▸ YOUR ASSIGNMENT:
Word-for-word reproduction, images excluded: copy every entry below.

▸ SUPPLIED RECORDS:
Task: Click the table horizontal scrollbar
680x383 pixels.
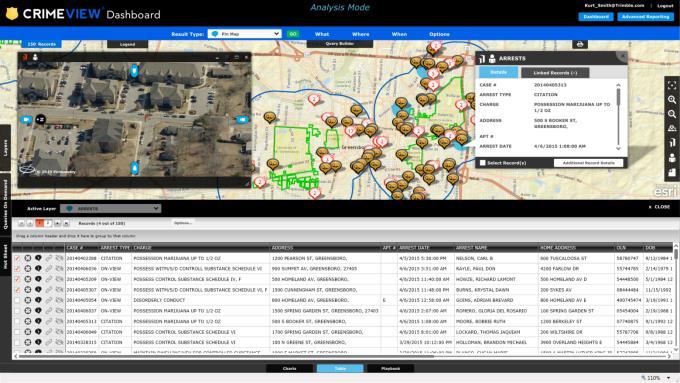Action: (x=226, y=356)
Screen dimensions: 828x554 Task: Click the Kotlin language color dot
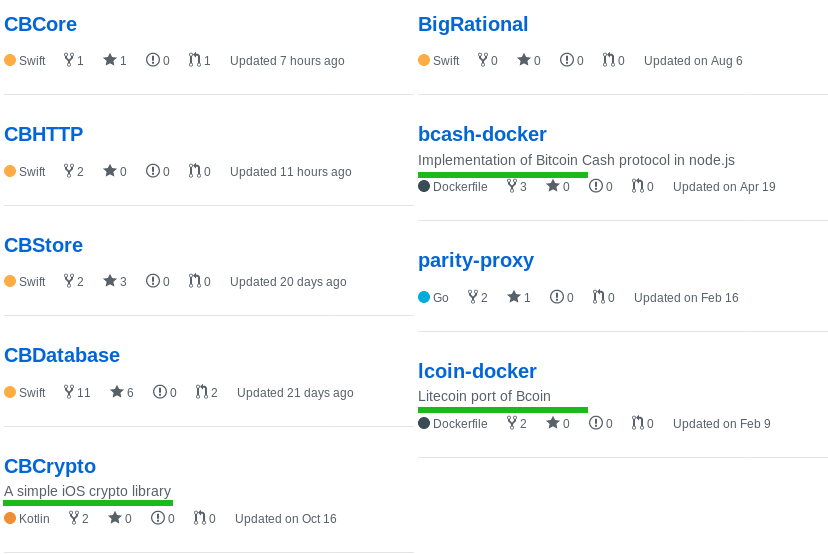[x=10, y=518]
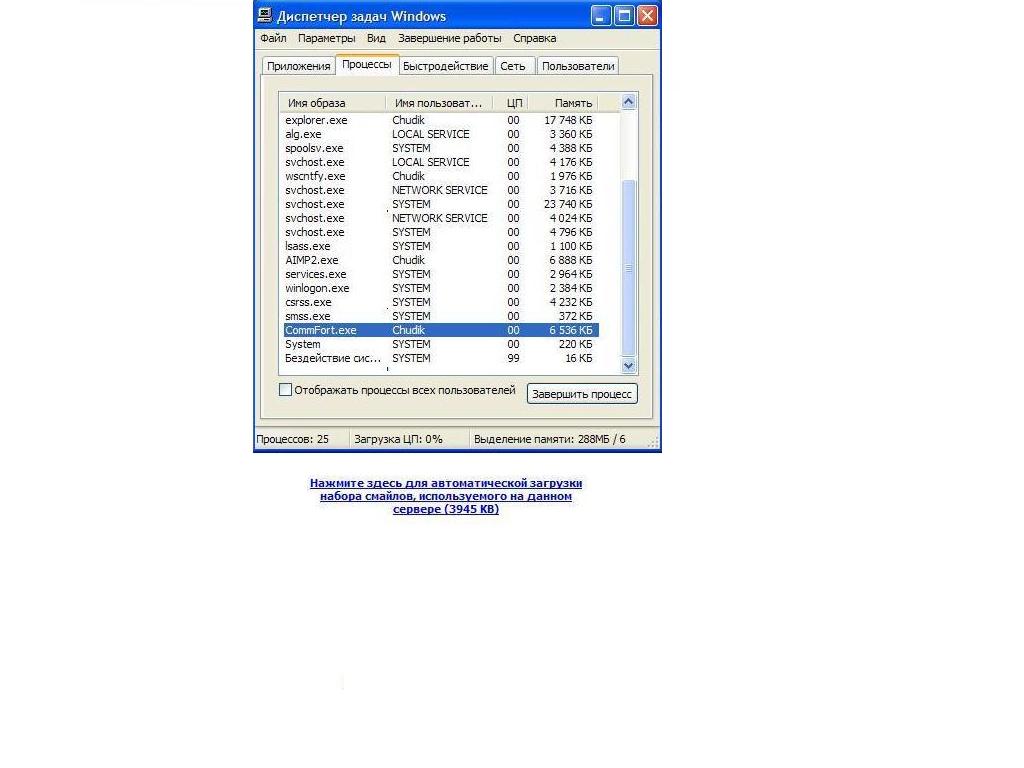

▸ WRITTEN SOLUTION:
Task: Click the table horizontal scrollbar
680x383 pixels.
Action: (x=226, y=356)
Screen dimensions: 828x554 Task: Click the Kotlin language color dot
[x=10, y=518]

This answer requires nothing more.